--- MATERIAL PROVIDED ---
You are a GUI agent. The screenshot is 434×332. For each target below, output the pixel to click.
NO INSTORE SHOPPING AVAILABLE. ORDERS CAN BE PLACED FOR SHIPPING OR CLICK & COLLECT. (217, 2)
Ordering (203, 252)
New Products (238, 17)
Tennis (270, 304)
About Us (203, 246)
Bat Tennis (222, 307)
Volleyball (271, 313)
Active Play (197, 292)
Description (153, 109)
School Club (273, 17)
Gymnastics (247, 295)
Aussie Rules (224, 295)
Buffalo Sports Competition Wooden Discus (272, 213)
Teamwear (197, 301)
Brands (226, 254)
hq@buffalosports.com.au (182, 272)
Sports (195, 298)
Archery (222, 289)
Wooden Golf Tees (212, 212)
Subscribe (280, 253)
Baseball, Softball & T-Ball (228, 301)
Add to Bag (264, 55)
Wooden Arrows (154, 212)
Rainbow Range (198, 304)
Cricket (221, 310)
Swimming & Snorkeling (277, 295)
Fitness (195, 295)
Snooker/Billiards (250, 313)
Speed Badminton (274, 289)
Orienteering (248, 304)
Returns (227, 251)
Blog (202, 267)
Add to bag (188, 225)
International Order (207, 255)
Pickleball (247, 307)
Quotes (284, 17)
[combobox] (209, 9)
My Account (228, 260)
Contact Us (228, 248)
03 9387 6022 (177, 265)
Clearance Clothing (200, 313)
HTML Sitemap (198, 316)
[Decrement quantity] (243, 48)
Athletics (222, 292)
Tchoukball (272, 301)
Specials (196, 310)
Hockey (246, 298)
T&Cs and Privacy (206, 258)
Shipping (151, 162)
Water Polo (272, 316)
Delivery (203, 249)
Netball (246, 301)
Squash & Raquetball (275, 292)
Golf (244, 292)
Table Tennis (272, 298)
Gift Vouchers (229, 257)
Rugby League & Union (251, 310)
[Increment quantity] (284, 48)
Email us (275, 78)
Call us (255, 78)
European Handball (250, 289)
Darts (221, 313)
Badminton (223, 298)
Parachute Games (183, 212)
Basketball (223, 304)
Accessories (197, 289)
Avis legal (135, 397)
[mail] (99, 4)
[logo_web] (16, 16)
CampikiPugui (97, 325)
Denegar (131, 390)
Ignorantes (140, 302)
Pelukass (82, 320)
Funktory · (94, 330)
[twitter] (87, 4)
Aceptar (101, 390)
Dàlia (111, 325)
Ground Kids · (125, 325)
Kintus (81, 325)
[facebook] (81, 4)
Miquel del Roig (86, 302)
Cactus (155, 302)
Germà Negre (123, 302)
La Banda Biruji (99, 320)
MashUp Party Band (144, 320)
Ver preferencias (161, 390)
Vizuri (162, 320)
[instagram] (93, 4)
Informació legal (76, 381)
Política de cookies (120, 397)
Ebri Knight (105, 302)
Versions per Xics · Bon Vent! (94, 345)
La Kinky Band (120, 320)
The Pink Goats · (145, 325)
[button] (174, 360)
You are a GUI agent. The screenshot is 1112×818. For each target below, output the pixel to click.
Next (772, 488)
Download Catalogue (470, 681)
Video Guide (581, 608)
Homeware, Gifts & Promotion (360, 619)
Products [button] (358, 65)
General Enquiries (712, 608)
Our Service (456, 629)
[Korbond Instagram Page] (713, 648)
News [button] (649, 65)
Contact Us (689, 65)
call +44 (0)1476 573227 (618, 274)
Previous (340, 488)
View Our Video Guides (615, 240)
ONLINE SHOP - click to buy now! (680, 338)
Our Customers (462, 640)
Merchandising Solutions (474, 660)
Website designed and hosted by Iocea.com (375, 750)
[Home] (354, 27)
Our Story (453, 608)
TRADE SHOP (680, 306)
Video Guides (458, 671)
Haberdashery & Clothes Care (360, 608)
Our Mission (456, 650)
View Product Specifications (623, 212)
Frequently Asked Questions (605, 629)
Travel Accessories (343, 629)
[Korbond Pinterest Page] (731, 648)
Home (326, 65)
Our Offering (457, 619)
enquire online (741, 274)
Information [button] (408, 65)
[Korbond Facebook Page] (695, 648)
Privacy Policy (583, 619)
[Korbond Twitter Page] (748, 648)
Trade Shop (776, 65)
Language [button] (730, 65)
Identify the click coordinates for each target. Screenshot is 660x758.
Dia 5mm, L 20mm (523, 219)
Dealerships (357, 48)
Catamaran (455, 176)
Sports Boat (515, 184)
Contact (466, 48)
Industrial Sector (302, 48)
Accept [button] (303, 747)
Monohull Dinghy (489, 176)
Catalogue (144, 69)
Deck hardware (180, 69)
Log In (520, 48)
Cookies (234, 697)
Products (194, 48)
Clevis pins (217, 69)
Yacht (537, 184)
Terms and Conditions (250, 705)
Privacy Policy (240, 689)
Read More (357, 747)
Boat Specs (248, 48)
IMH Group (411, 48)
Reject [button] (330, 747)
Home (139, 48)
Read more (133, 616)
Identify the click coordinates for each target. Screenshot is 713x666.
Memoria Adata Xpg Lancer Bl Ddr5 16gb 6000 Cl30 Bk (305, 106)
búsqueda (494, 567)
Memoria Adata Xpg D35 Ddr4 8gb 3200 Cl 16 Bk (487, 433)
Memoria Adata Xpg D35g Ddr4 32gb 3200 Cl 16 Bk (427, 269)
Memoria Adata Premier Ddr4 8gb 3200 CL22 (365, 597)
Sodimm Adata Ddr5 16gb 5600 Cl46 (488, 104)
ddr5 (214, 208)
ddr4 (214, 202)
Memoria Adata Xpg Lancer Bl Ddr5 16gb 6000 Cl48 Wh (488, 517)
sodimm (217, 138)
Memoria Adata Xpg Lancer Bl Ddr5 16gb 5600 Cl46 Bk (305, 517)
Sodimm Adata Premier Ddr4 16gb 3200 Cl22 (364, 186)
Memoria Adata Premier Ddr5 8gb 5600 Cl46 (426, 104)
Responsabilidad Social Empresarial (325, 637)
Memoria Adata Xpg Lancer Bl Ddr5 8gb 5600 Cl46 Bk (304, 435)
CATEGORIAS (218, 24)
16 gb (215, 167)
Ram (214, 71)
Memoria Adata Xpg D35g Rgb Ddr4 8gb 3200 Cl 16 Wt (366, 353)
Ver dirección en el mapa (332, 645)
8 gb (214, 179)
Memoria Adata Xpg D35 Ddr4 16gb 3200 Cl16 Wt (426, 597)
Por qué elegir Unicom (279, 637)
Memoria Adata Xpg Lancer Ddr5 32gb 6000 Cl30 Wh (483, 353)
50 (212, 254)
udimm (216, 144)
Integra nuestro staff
---
--- MATERIAL PROVIDED ---
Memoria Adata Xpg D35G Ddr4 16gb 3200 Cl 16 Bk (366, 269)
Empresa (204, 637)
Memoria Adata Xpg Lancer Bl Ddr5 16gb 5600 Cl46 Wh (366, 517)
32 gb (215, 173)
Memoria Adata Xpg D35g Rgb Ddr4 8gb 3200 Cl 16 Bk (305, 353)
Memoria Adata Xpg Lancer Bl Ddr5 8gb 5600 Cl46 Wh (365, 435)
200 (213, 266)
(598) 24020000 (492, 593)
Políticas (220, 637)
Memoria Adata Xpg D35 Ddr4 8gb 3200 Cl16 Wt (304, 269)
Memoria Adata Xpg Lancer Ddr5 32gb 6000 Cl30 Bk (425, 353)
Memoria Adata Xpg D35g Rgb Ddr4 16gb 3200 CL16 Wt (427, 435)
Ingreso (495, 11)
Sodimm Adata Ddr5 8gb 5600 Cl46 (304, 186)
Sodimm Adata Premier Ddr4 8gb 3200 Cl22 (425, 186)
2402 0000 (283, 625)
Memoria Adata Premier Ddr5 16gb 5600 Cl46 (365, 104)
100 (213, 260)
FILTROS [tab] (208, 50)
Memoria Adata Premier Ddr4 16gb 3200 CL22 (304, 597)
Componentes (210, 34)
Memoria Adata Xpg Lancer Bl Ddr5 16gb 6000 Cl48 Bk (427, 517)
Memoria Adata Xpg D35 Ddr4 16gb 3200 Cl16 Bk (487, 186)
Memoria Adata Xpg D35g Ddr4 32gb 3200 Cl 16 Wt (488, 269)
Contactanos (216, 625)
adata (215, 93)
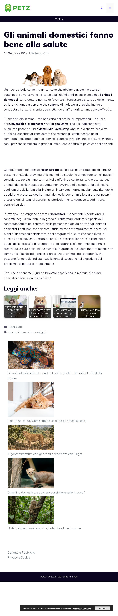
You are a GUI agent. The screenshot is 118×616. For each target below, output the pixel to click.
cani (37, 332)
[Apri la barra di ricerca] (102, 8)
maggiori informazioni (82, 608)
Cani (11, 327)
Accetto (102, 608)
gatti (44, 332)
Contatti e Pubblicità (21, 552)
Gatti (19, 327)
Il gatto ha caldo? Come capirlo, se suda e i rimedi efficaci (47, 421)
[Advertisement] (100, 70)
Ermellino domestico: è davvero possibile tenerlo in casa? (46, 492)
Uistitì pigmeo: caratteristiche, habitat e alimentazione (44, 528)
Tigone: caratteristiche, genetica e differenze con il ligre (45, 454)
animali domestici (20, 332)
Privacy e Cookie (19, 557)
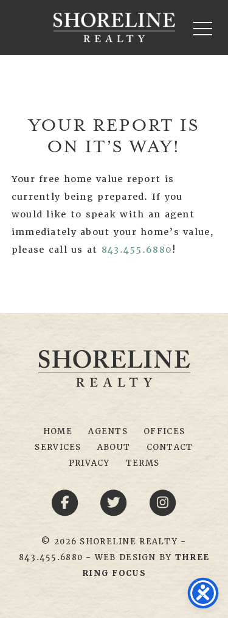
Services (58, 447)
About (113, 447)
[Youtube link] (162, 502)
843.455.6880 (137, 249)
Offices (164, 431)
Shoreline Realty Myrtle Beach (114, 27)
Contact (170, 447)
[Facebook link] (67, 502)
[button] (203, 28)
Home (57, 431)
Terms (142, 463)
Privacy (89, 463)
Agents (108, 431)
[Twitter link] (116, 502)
---
--- MATERIAL PROVIDED ---
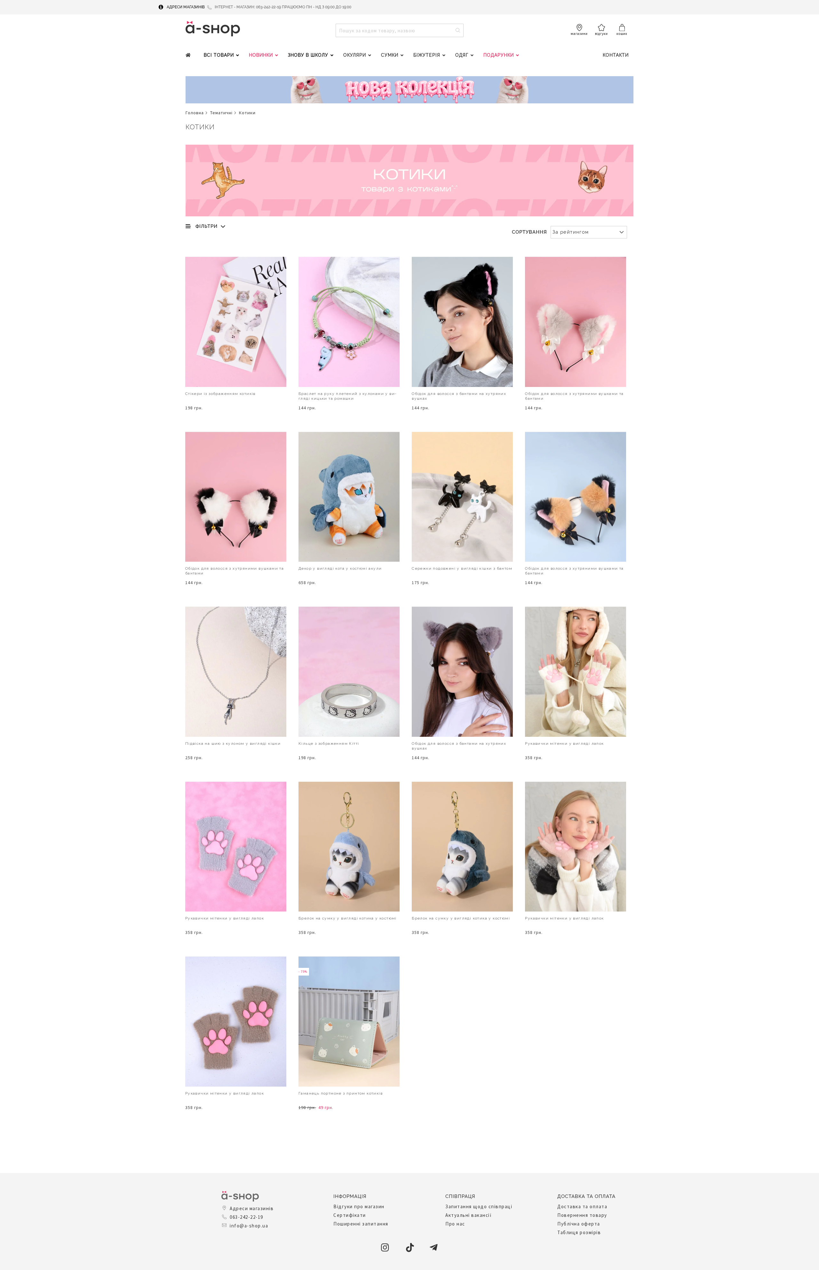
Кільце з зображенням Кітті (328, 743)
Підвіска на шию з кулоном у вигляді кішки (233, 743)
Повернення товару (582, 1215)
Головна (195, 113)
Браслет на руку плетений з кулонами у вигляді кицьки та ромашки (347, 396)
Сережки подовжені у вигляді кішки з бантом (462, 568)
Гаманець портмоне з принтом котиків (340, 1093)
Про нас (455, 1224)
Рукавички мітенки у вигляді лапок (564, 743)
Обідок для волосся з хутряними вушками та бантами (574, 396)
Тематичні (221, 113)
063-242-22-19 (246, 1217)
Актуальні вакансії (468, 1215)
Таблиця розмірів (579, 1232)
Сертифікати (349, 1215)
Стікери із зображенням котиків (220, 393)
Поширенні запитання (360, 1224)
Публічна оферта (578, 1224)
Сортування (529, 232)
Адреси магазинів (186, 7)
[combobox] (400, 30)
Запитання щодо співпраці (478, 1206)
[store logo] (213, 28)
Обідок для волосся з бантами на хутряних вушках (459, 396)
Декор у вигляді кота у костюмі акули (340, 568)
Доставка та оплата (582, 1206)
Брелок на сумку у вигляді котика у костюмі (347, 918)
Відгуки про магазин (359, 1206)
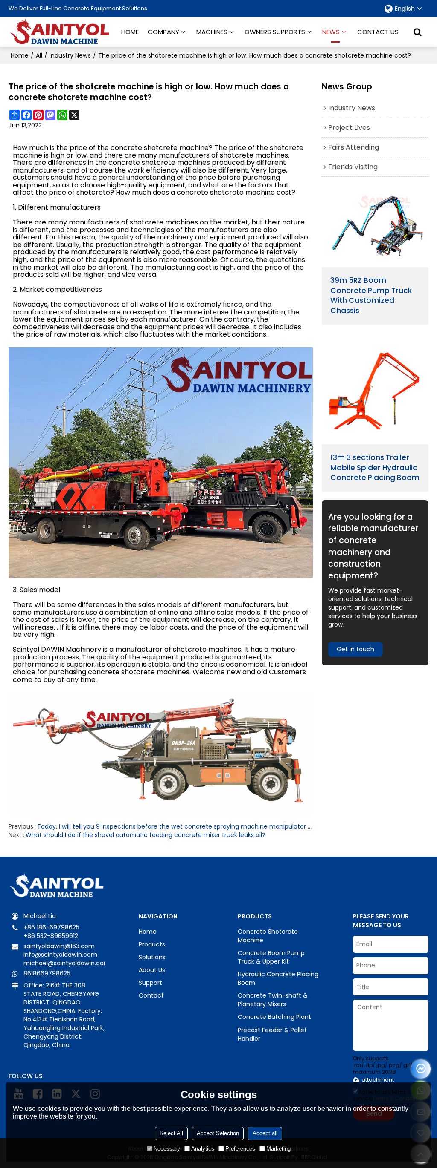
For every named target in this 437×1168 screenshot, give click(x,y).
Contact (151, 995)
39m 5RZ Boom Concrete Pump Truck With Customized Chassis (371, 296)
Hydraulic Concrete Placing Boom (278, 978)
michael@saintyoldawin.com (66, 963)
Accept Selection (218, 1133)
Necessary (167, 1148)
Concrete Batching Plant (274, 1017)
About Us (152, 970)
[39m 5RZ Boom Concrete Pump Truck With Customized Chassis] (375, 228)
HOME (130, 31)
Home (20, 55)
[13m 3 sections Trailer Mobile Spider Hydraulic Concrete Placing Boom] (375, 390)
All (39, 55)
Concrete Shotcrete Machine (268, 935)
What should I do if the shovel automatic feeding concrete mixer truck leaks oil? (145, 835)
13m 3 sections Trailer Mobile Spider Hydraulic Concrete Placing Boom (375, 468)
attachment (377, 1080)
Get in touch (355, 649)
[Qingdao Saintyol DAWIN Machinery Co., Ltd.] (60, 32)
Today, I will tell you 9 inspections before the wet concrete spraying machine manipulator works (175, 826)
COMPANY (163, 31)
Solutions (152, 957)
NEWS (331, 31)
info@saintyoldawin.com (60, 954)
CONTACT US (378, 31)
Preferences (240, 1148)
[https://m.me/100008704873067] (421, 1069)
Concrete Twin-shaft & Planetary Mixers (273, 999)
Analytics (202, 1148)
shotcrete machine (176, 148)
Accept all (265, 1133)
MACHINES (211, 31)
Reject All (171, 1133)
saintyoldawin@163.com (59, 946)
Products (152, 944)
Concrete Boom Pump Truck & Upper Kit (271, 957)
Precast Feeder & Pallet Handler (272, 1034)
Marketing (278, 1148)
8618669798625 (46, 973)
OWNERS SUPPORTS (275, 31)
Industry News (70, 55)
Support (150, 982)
---
GOAL:
Reproduce the lines between the one containing "You are a GUI agent. The screenshot is 434×332." and the one containing "Snooker/Billiards (250, 313)", inclusive, changing every "Wooden" to "Bamboo" and leaving everything else unchanged.

EXPECTED OUTPUT:
You are a GUI agent. The screenshot is 434×332. For each target below, output the pixel to click.
NO INSTORE SHOPPING AVAILABLE. ORDERS CAN BE PLACED FOR SHIPPING OR CLICK & COLLECT. (217, 2)
Ordering (203, 252)
New Products (238, 17)
Tennis (270, 304)
About Us (203, 246)
Bat Tennis (222, 307)
Volleyball (271, 313)
Active Play (197, 292)
Description (153, 109)
School Club (273, 17)
Gymnastics (247, 295)
Aussie Rules (224, 295)
Buffalo Sports Competition Bamboo Discus (272, 213)
Teamwear (197, 301)
Brands (226, 254)
hq@buffalosports.com.au (182, 272)
Sports (195, 298)
Archery (222, 289)
Bamboo Golf Tees (212, 212)
Subscribe (280, 253)
Baseball, Softball & T-Ball (228, 301)
Add to Bag (264, 55)
Bamboo Arrows (154, 212)
Rainbow Range (198, 304)
Cricket (221, 310)
Swimming & Snorkeling (277, 295)
Fitness (195, 295)
Snooker/Billiards (250, 313)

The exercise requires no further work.